Предлагаются рецепты разрешения современного кризиса: и уменьшение антропогенной нагрузки на природу путем уменьшения численности населения (хотя это не означает уменьшения материальных потребностей, ведь масштаб биосферной экспансии зависит от многих других факторов), и техносферизация самого организма человека (хотя мы еще не можем предвидеть всех последствий и менее радикальных технологических новаций), и возвращение к традиционным культурно-религиозным истокам (хотя они, как унаследованные от аграрного общества, в историческом прошлом уже показали свою неприменимость и потребовали обновления)... Из всех предложенных вариантов наиболее вероятным представляется дальнейшее развертывание тенденций техносферного роста, имеющее целью формирование на планете вместо калейдоскопа техногенных комплексов (координация воздействий которых друг на друга и на природу маловероятна) единой и управляемой людьми техносферной системы. Для этого необходимо продолжение технологического развития, соединенное с осознанием его последствий и принятием человечеством всей полноты ответственности за существование и эволюцию не только своего биологического вида, но и природы в целом. Следствием станет замещение соседства (и конфликта) двух сред – естественной и искусственной – единой планетарной социоприродной системой, находящейся в состоянии динамического равновесия.
[1] Мамфорд, Л. Миф машины. – М., 2001. – С. 311–329.
[2] См.: Белл, Д. Грядущее постиндустриальное общество. – М., 1999. – C. 53–54.
[3] Ютанов, Н., Переслегин, С. Письма Римскому клубу // Форрестер, Дж. Мировая динамика. – М., 2003. – С. 341.
[4] Фукуяма, Ф. Доверие. Социальные добродетели и созидание благосостояния // Новая постиндустриальная волна на Западе. – М., 1999. – С. 150.

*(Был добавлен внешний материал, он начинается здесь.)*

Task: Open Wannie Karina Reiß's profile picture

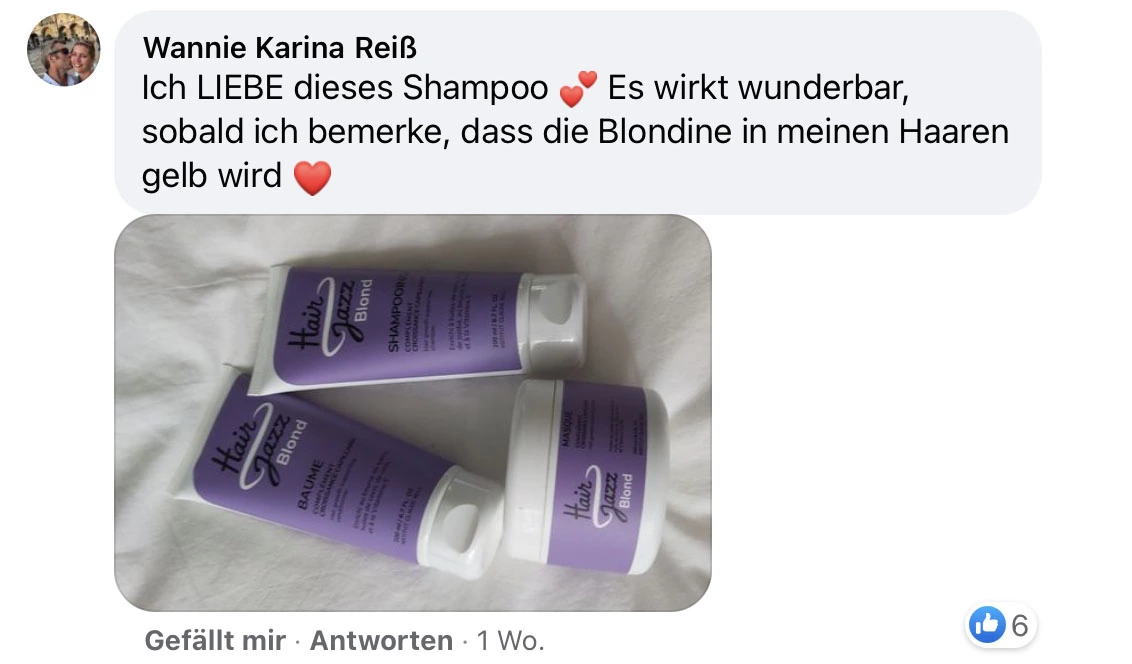Action: (64, 49)
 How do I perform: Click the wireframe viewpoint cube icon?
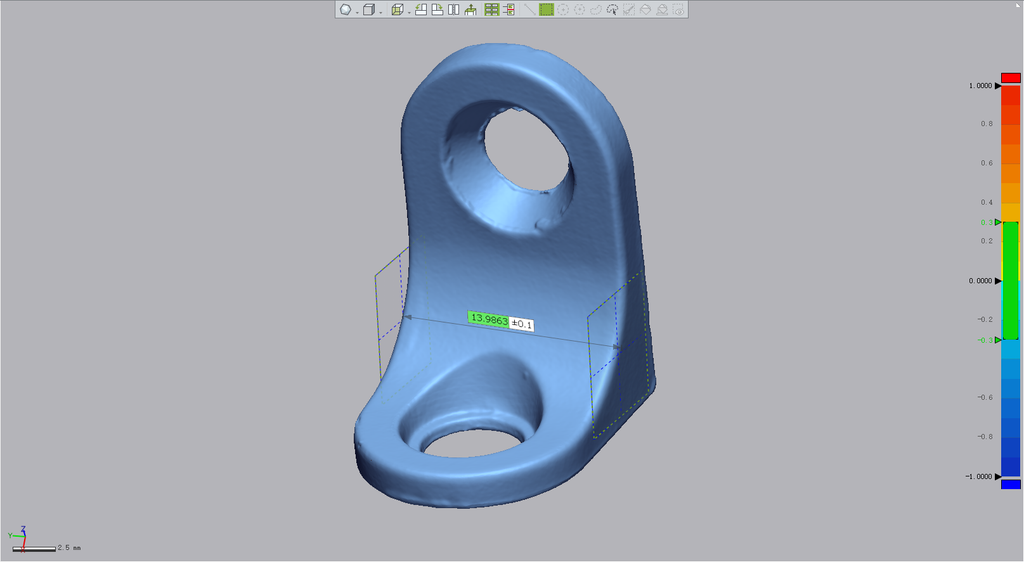coord(397,10)
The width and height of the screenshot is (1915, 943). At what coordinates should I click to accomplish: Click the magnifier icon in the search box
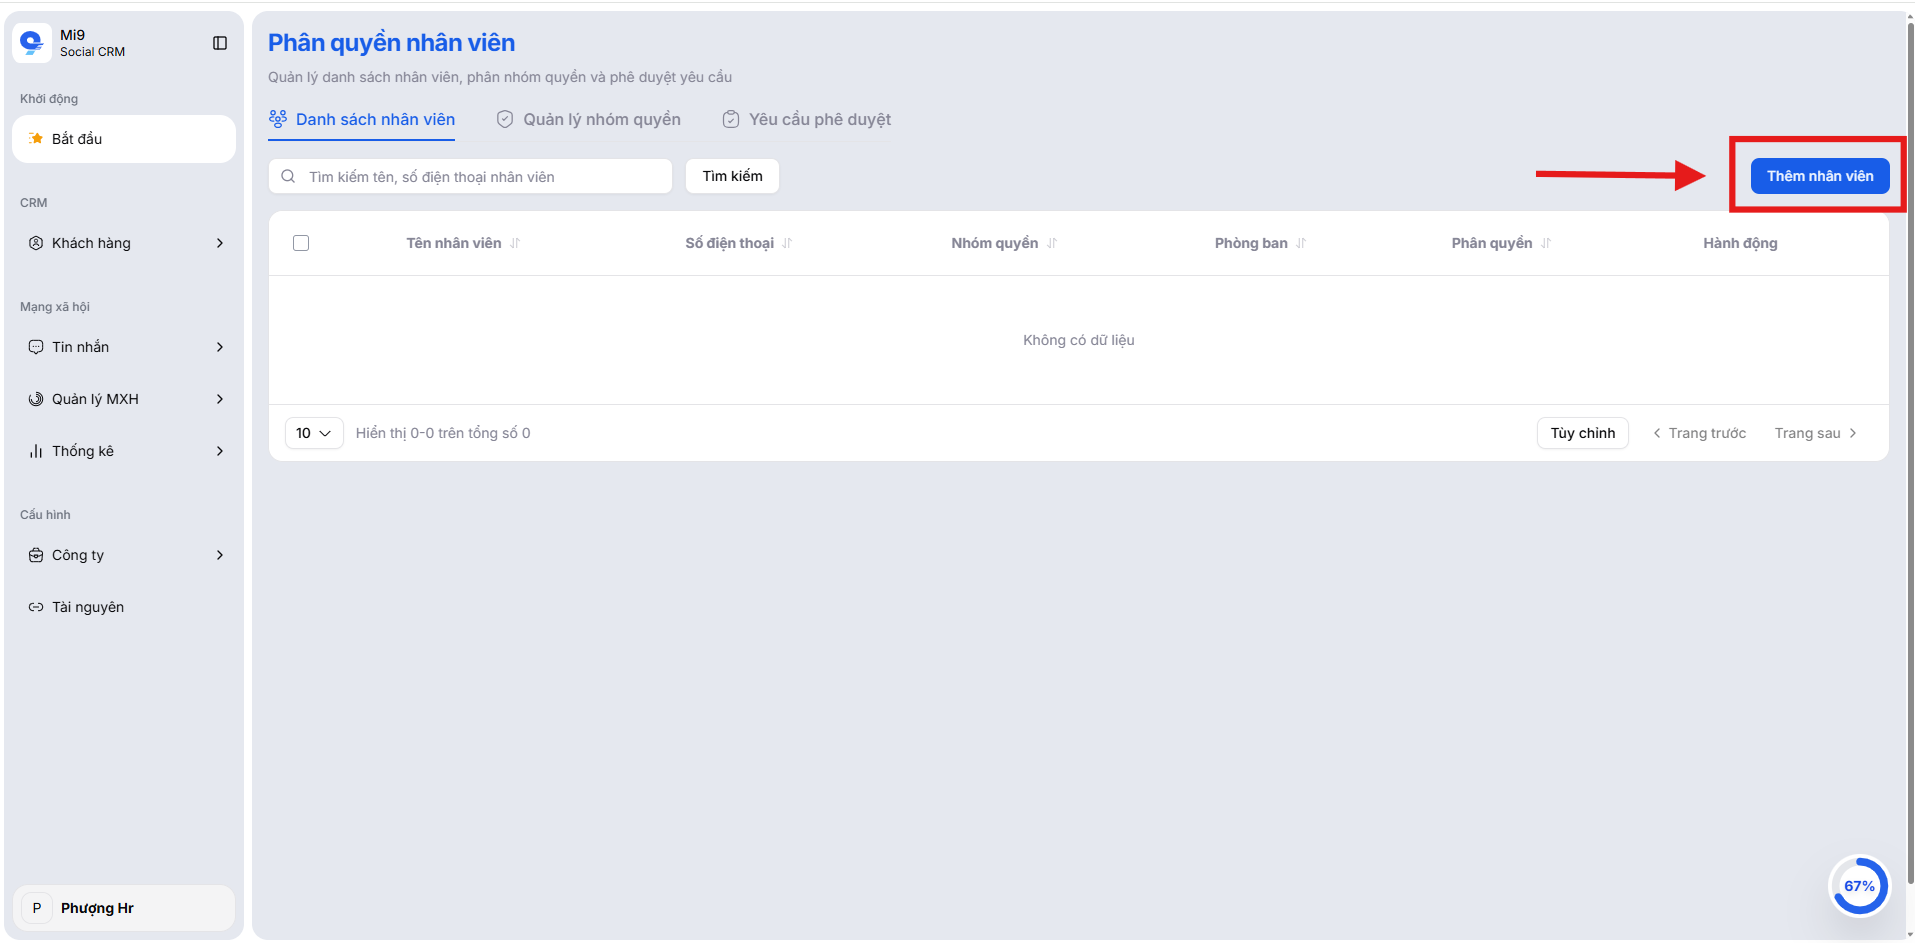click(x=288, y=177)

[5] См.: Демиденко, Э. С. Ноосферное восхождение земной жизни. – М., 2003. – С. 35.
[6] Бауман, 3. Индивидуализированное общество. – М., 2002. – С. 149.
[7] Бауман, З. Указ. соч. – С. 107.
[8] Панарин, А. С. Искушение глобализмом. – М., 2003. – С. 375.
[9] Цит. по: Ленк, X. Размышления о современной технике. – М., 1996. – С. 27.
[10] См.: Щедровицкий, Г. П. Избранные труды. – М., 1995. – С. 438–448.
[11] См.: Горохов, В. Г., Розин, В. М. Введение в философию техники. – М., 1998. – С. 11.
[12] Кутырёв, В. А. Естественное и искусственное: борьба миров. – Нижний Новгород, 1994. – С. 3.